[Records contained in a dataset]
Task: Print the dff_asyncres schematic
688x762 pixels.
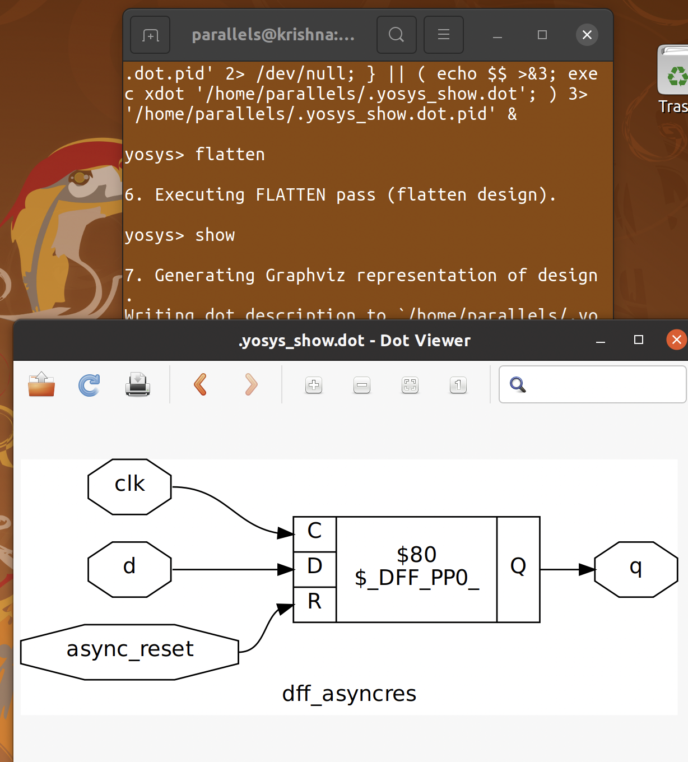Action: [x=137, y=384]
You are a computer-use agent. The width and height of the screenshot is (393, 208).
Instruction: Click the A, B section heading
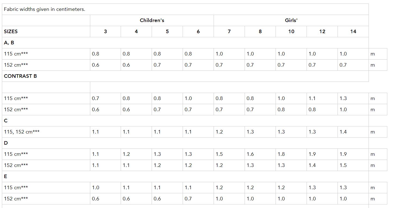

◆ **Task description**: The response has to be an exact copy of all the data, pictures excluded.

◆ **Answer to the problem**:
Task: Print the dff_asyncres schematic
688x762 pixels.
Action: [x=137, y=384]
You are a computer-use agent. The width and height of the screenshot is (393, 208).
Instruction: Click the A, B section heading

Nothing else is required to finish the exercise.